LO ZELTEN DELL’ALTO ADIGE
INGREDIENTI
(da agricoltura biologica)
Per l’impasto di frutta secca
Scorza di 1 limone non trattato
Scorza di 1 arancia non trattata
160 g fichi secchi
160 g canditi misti
110 g uvetta passa
55 g datteri denocciolati
110 g grappa (io alla pera)
160 g noci sgusciate
55 g pinoli
55 g petali di mandorle
55 g nocciole
Per l’impasto base
160 g burro morbido
110 g zucchero semolato
Mezzo cucchiaino di vaniglia in polvere
2 uova grandi
160 g farina 00 Molino Merano
55 g farina di segale Molino Merano
11 g lievito per dolci
2 g sale
Per la decorazione
30 g miele d’acacia
mandorle intere pelate
Ciliegie candite
PROCEDIMENTO
Per preparare lo Zelten dell’Alto Adige, sciacqua e immergi l’uvetta in acqua tiepida per farla rinvenire, poi scolala, strizzala leggermente e trasferiscila in una ciotola dove avrai grattugiato le bucce degli agrumi.

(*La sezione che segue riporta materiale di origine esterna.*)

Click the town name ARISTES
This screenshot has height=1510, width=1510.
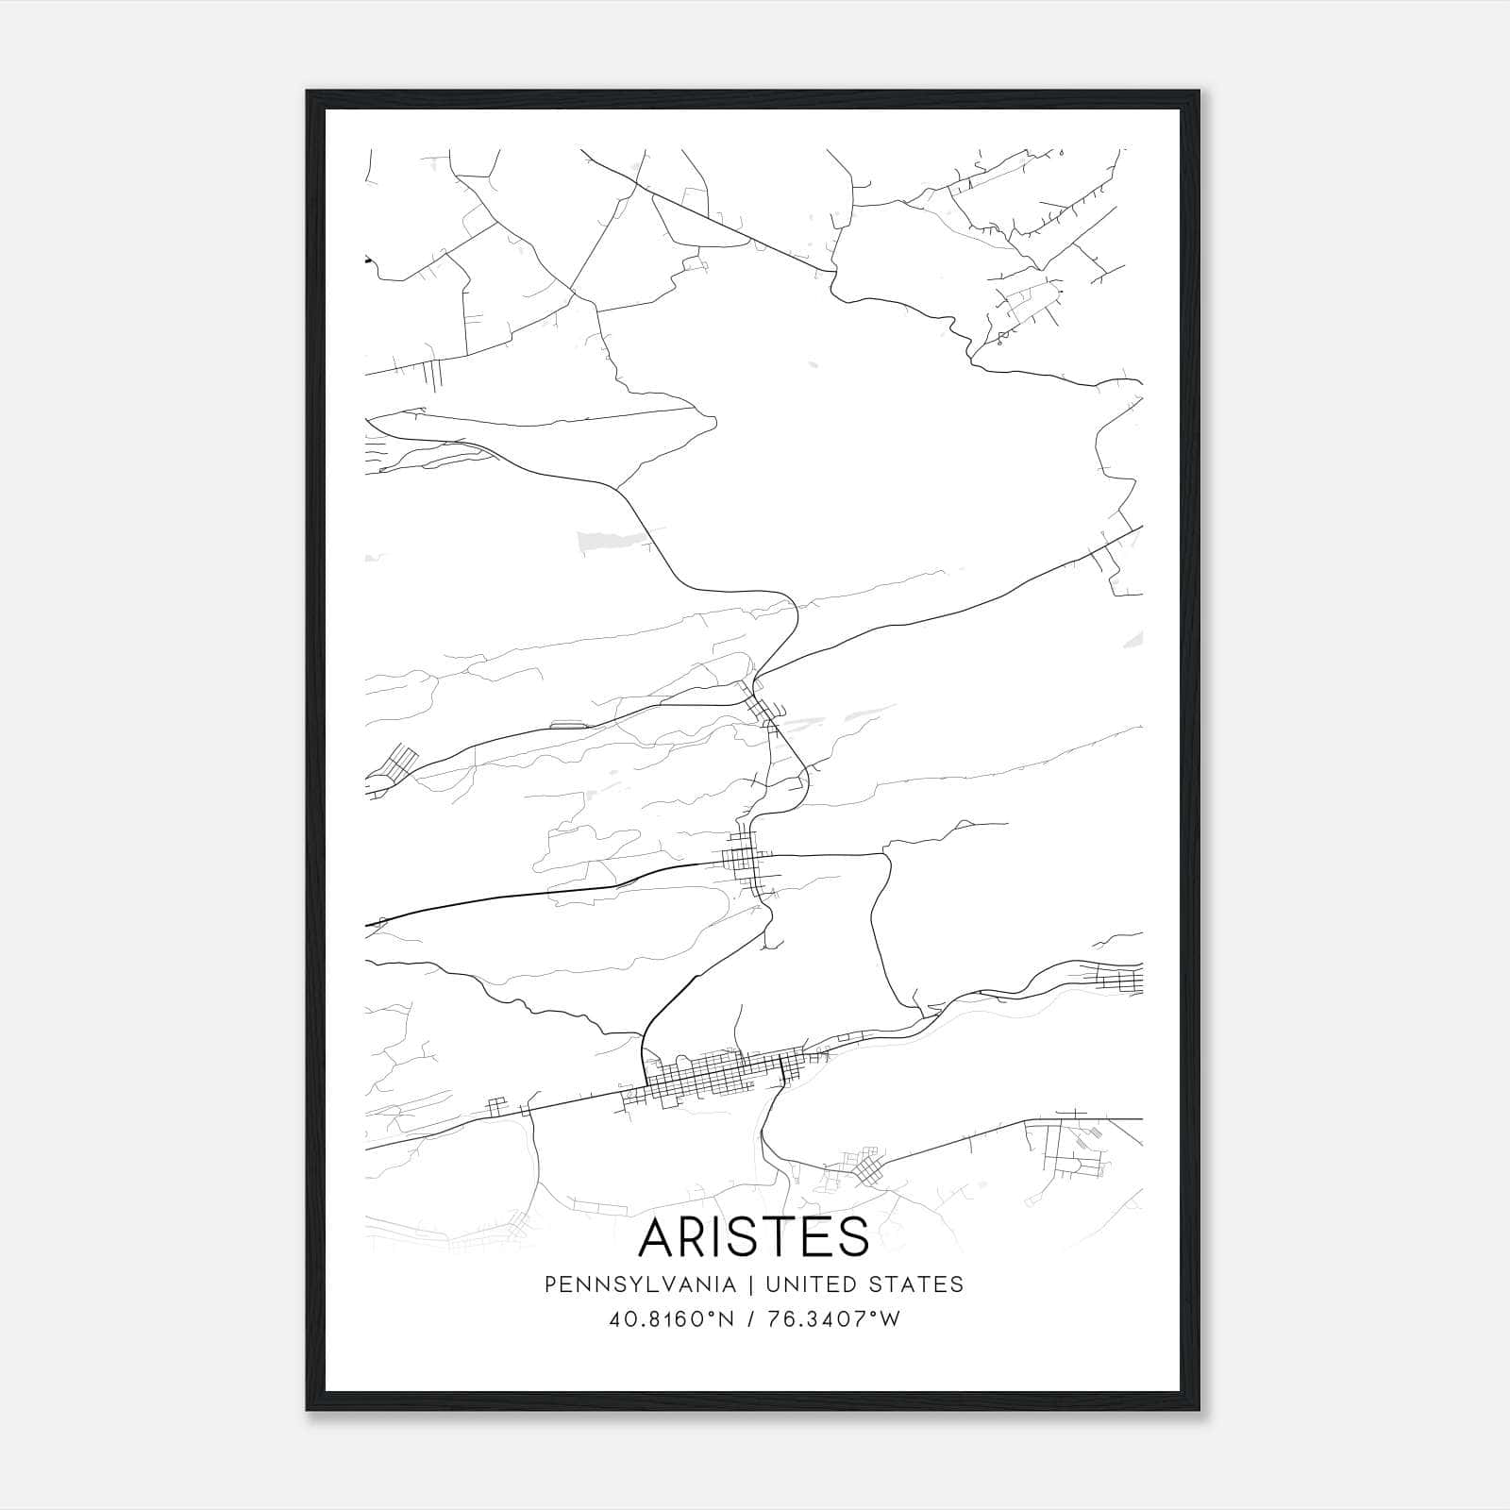[753, 1237]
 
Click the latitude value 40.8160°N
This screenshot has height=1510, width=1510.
[672, 1319]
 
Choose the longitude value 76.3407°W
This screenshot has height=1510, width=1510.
[835, 1319]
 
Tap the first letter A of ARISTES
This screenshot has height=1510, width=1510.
[657, 1237]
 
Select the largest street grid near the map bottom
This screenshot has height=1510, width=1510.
[717, 1076]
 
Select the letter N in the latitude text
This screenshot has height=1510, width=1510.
[727, 1319]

Aggiungi i datteri e i fichi tagliati a pezzetti e i canditi.
Aggiungi le nocciole sminuzzate, i gherigli di noce tritati e le mandorle a lamelle. Versa la grappa e lascia macerare per qualche ora.

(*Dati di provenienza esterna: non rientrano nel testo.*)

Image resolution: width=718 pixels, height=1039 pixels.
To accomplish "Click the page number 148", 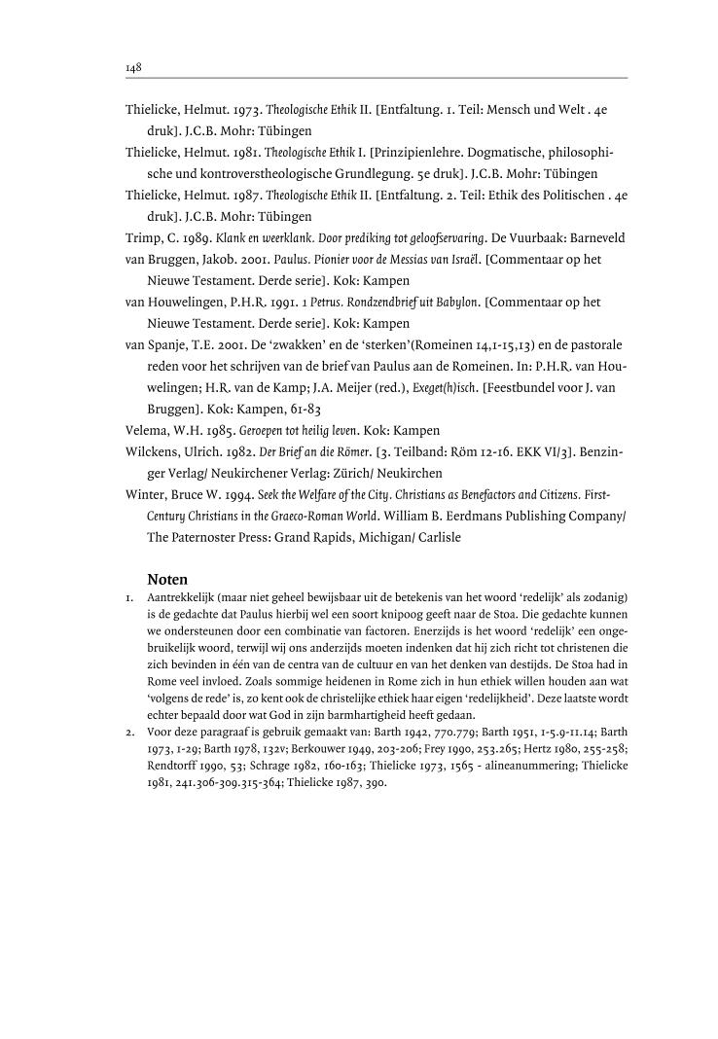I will (134, 67).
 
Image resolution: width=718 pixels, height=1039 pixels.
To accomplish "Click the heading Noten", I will (167, 578).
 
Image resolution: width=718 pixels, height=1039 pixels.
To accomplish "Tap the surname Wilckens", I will (156, 451).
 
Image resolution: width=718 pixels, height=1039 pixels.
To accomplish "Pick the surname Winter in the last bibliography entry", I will (146, 494).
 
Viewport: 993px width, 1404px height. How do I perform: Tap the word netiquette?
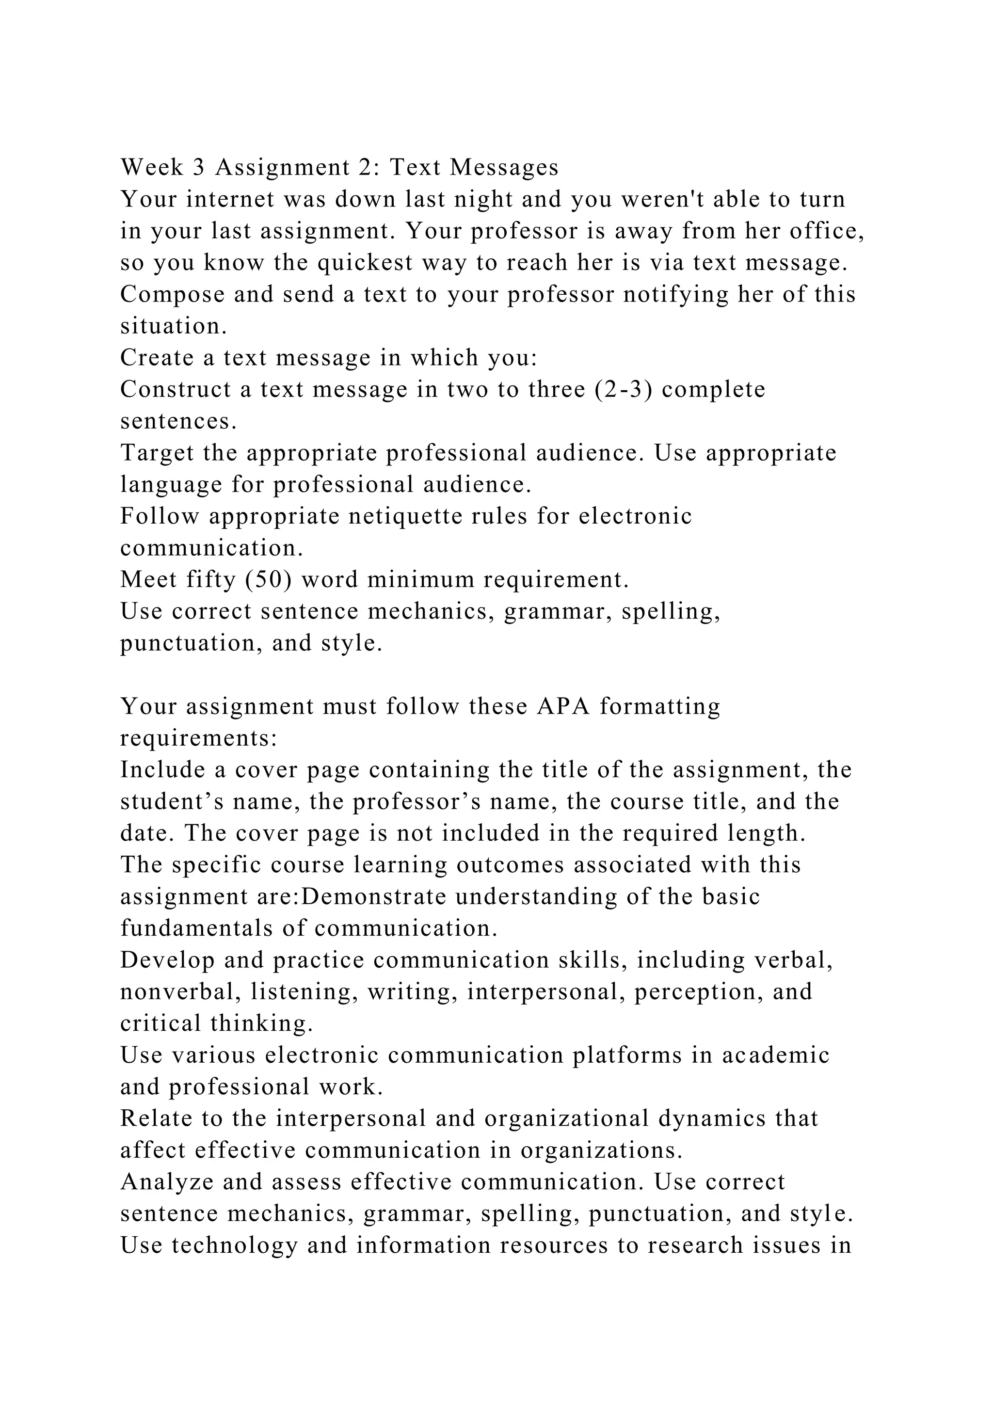click(x=404, y=517)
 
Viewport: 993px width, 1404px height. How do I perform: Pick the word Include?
click(x=162, y=770)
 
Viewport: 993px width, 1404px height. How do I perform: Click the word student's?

Lavora il burro con lo zucchero, la vaniglia e il sale fino a ottenere un composto bianco e spumoso, quindi incorpora le uova, una alla volta, montando bene. Setaccia le farine con il lievito e il sale, poi uniscile al composto. Mescola fino a ottenere un impasto omogeneo. Aggiungi la frutta macerata e mescola.

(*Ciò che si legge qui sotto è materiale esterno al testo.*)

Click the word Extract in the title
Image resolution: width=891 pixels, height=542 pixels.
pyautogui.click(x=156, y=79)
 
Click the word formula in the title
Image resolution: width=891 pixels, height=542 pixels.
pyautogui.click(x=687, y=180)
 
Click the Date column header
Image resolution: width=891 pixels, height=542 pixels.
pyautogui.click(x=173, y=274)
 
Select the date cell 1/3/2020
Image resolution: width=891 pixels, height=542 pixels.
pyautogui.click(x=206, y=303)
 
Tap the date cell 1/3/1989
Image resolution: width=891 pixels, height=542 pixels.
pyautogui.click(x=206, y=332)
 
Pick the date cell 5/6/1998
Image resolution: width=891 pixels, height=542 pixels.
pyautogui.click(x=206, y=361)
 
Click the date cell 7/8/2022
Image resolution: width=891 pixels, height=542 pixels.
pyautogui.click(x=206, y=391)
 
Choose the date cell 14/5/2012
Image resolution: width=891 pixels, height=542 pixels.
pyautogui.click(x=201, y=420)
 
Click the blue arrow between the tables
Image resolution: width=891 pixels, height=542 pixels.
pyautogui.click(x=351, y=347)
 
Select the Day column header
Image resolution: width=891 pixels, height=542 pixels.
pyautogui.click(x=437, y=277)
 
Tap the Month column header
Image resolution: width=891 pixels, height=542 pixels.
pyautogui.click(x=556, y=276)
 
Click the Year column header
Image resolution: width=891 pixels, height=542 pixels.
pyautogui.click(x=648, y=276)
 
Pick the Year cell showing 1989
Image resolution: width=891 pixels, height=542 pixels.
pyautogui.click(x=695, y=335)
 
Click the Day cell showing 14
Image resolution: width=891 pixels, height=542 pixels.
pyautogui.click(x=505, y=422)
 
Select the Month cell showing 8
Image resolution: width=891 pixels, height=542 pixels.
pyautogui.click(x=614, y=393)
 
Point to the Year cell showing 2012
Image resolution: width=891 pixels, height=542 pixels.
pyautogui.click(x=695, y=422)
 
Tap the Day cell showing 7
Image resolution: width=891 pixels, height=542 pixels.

Versa l’impasto in uno stampo a cerniera da 23 cm imburrata e rivestita con carta forno, livella la superficie e decora con ciliegie, mandorle e canditi misti.
Cuoci in forno preriscaldato a 180°C per circa 35-40 minuti, fino a quando la superficie sarà bella dorata.
Sforna e lascia riposare. Nel frattempo, scalda il miele e spennella la superficie del dolce quando è ancora caldo.